• [Directions]
• A. In the epilepsy article, substitute "observed" for "monitored" and write out the passage from "People who had died on" to "were being monitored.".
• B. According to the epilepsy article, why did researchers at the University of Chicago review information from 25 previous studies? Answer in one to three sentences.

• [Text block]
· · · · ·
New research finds a link between stomach sleeping and sudden deaths in epileptics.
New research shows that people with epilepsy could be at a risk for sudden death if they sleep on their stomachs. The bold, jarring claim is drawing comparisons to what happens to babies in sudden infant death syndrome.
Around 50 million people in the world suffer from epilepsy, a brain disorder that causes unexpected seizures throughout ones life. In cases where the epilepsy is uncontrolled, most of the cases of sudden death that occur happen while afflicted is sleeping.
To look into this connection, researchers at the University of Chicago reviewed information from 25 pervious studies on epilepsy and death. From those studies, there were 253 records of sudden death occurring in sleep where the body position was known at time of death. Seventy-three percent of the people who had died during sleep happened to be sleeping on their stomachs, while the remaining 27 percent were in a variety of other possible sleep positions.
People who had died on their stomachs while sleeping were four times more likely to be under the age of 40 than over. 11 of these cases actually occurred while the people were being monitored.
· · · · ·
• [Extracted material]
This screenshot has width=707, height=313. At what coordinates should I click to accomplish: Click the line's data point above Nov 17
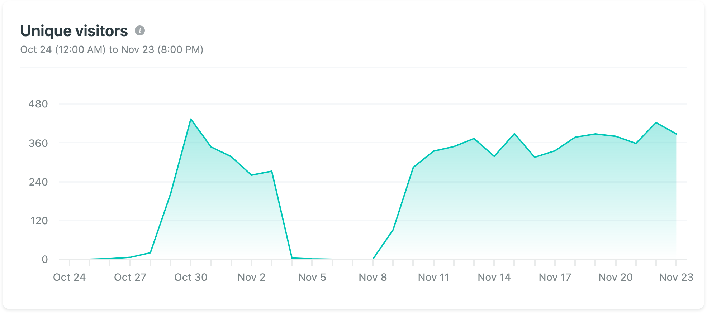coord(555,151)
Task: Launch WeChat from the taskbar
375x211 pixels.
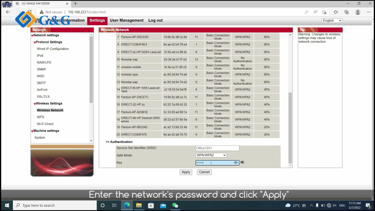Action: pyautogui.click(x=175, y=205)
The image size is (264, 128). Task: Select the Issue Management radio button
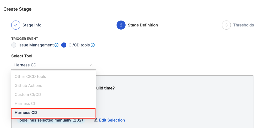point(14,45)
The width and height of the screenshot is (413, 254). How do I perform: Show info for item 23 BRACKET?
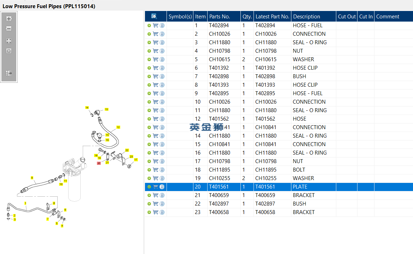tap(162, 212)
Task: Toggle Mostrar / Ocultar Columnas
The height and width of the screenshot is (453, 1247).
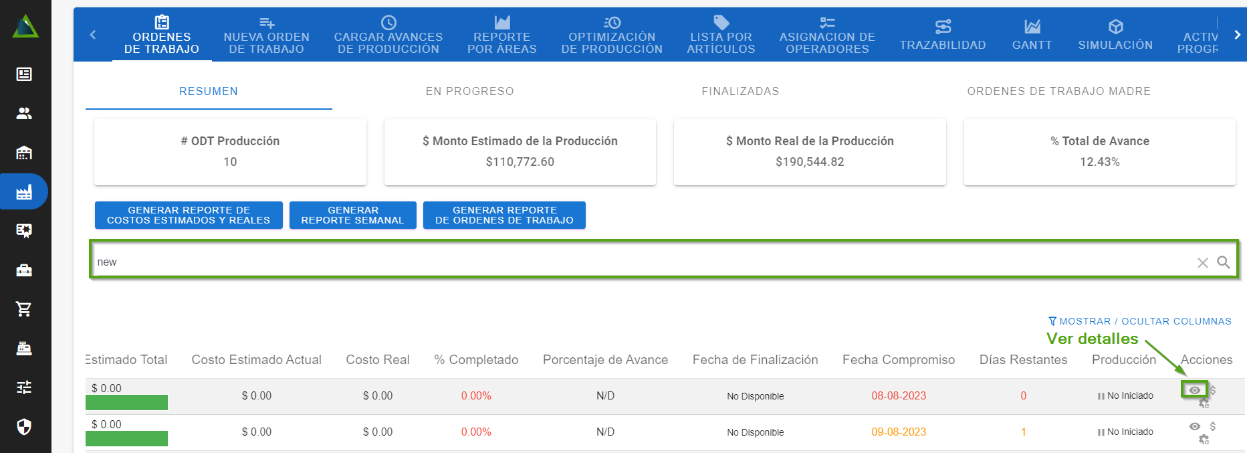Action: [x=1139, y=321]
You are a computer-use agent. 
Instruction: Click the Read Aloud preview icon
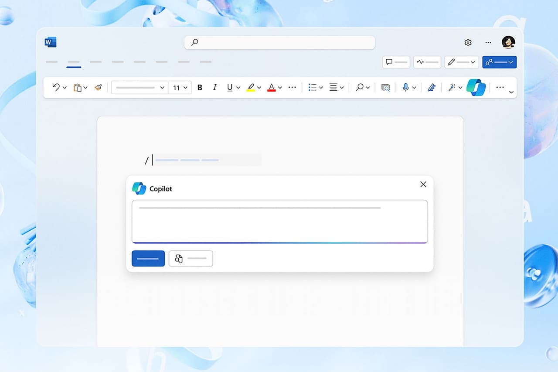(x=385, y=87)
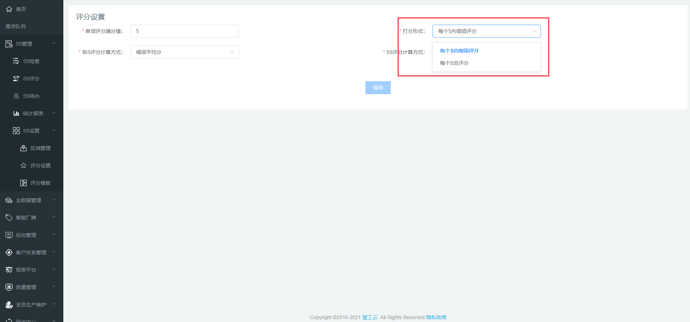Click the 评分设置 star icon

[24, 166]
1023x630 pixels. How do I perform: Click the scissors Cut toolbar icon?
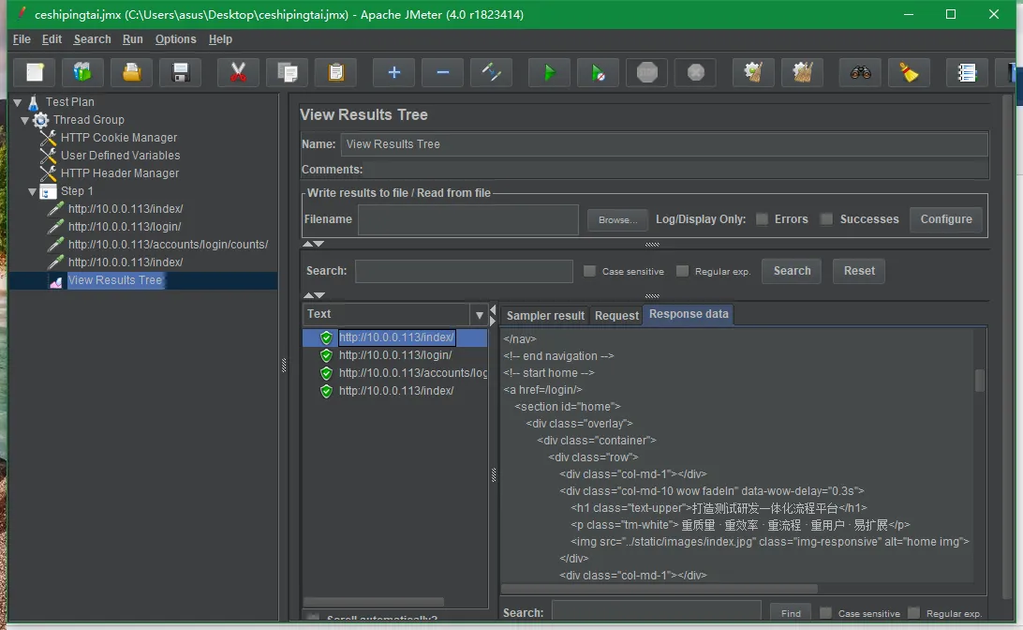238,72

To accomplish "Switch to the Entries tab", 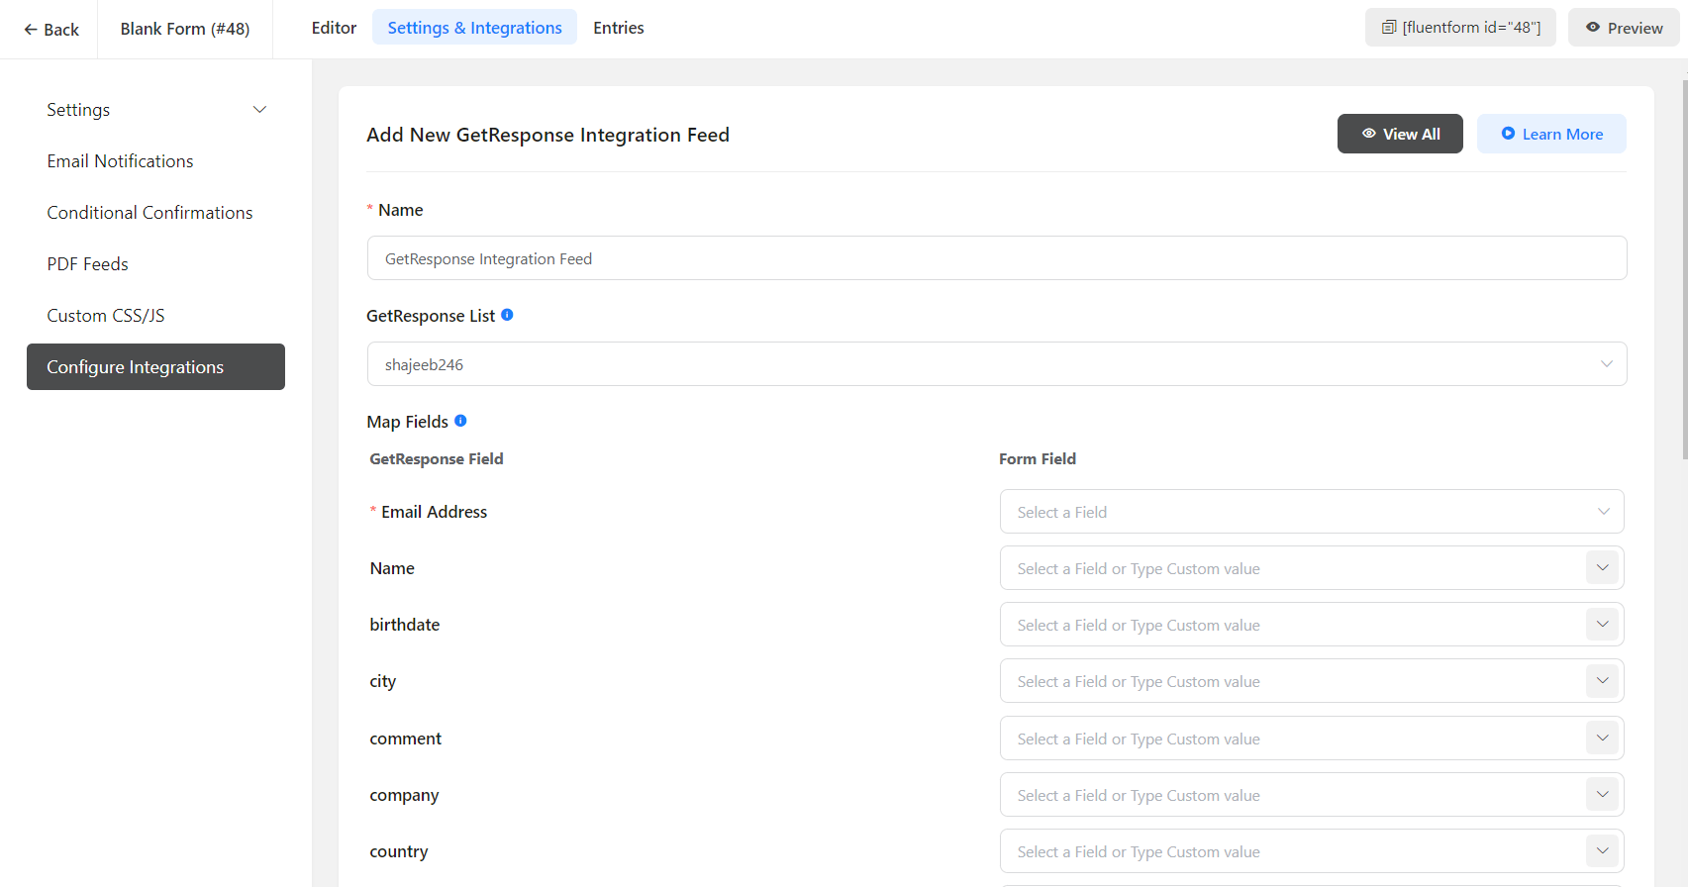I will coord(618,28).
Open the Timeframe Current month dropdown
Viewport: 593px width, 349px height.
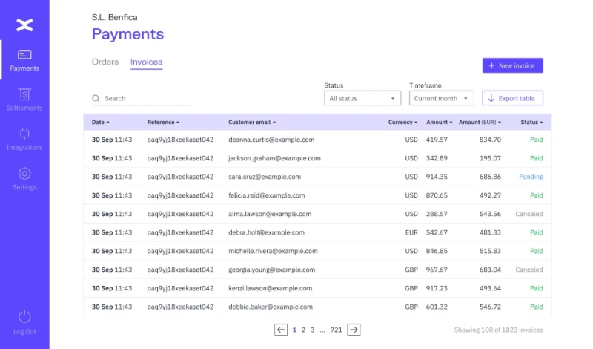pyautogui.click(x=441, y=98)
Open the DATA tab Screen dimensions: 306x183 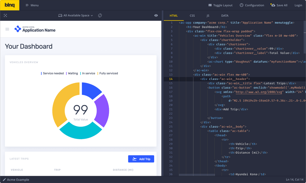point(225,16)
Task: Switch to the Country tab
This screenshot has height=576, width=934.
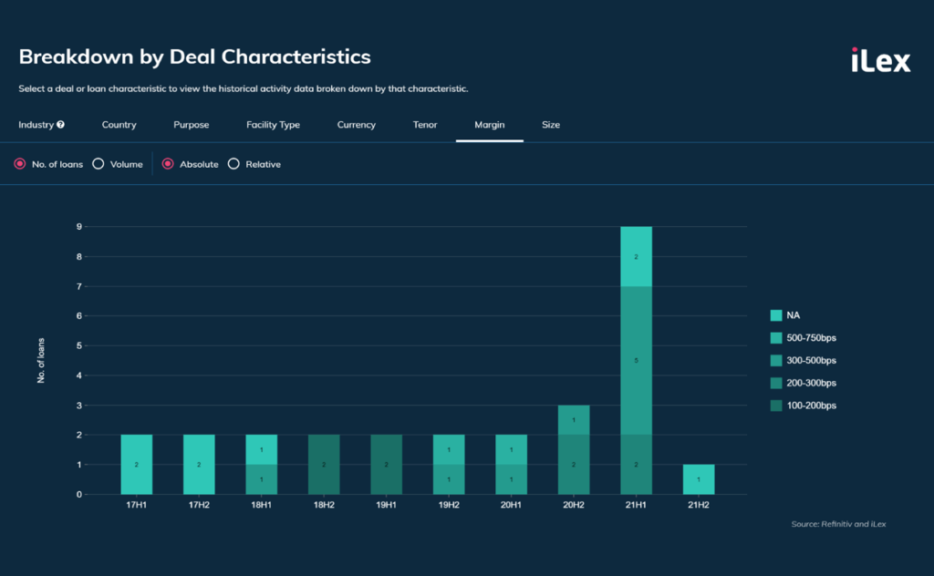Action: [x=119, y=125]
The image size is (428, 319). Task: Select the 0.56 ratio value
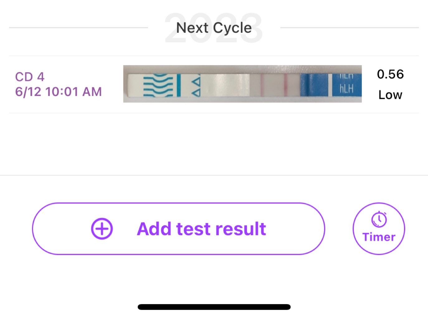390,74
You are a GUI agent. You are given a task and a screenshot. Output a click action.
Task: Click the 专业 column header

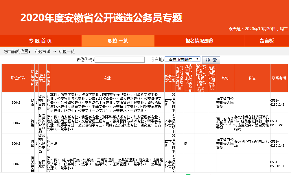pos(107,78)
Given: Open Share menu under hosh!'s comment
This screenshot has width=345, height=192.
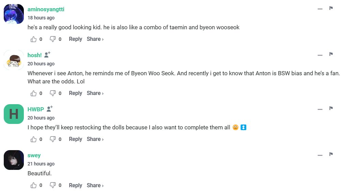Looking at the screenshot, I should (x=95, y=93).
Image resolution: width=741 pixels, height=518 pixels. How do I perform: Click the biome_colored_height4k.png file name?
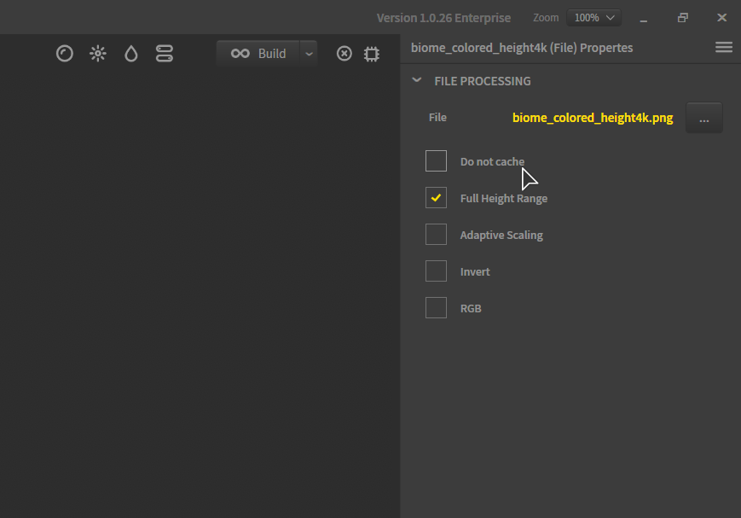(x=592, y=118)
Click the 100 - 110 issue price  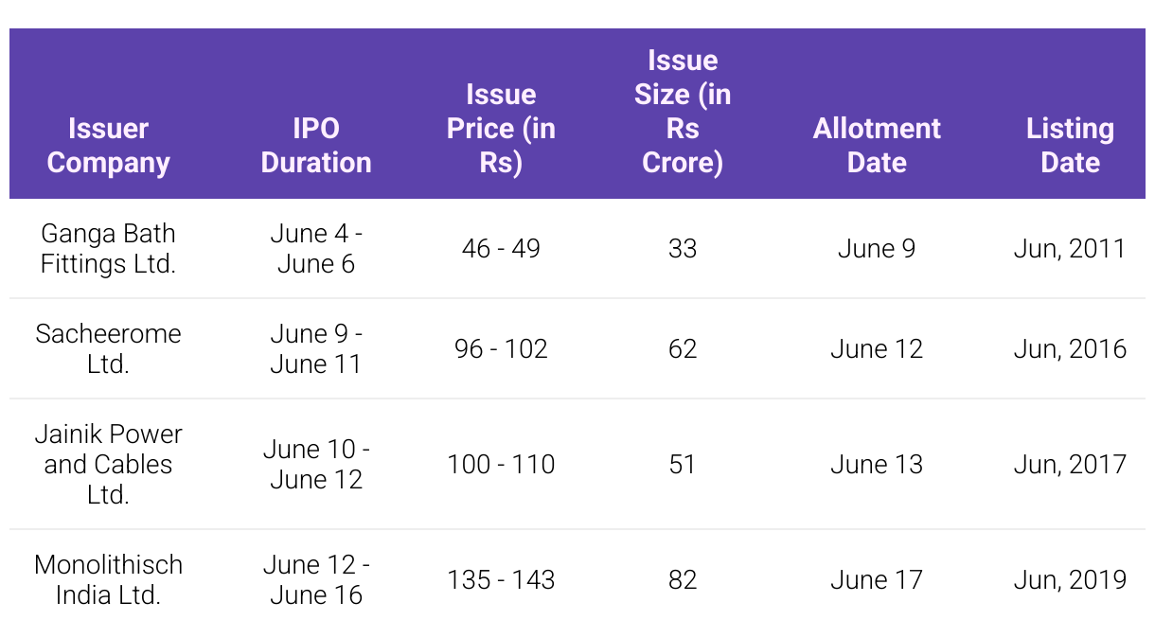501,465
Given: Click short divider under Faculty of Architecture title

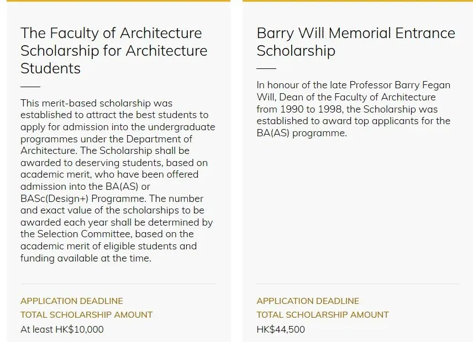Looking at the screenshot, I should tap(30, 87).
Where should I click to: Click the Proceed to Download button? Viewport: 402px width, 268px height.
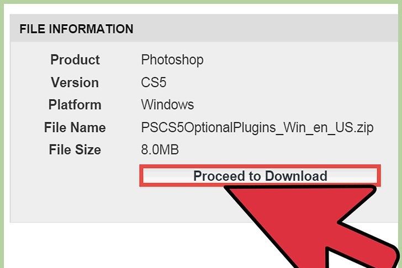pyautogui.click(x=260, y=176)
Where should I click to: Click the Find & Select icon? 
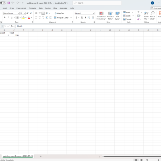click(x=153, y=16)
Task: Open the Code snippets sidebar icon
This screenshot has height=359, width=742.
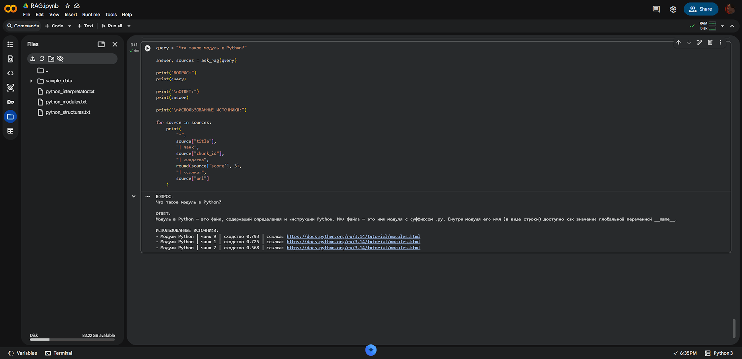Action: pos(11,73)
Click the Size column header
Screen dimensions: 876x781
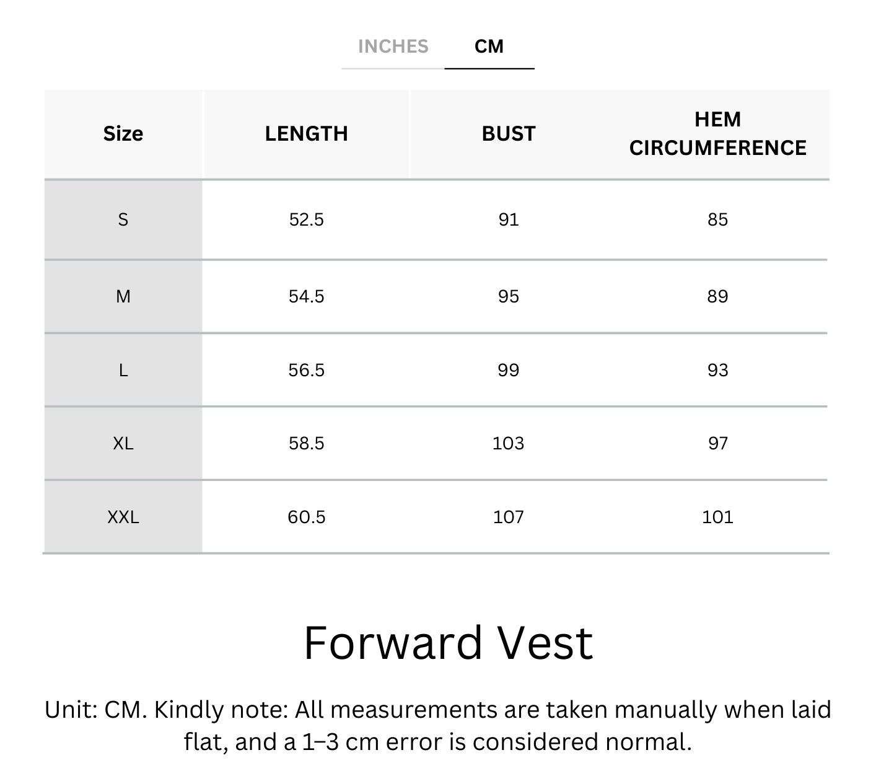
· · · · ·
• [Exercise results]
• A.
People who had died on their stomachs while sleeping were four times more likely to be under the age of 40 than over. 11 of these cases actually occurred while the people were being observed.

• B. They reviewed the studies to look into the connection between uncontrolled epilepsy and sudden death during sleep. In uncontrolled cases, most sudden deaths happen while the person is sleeping.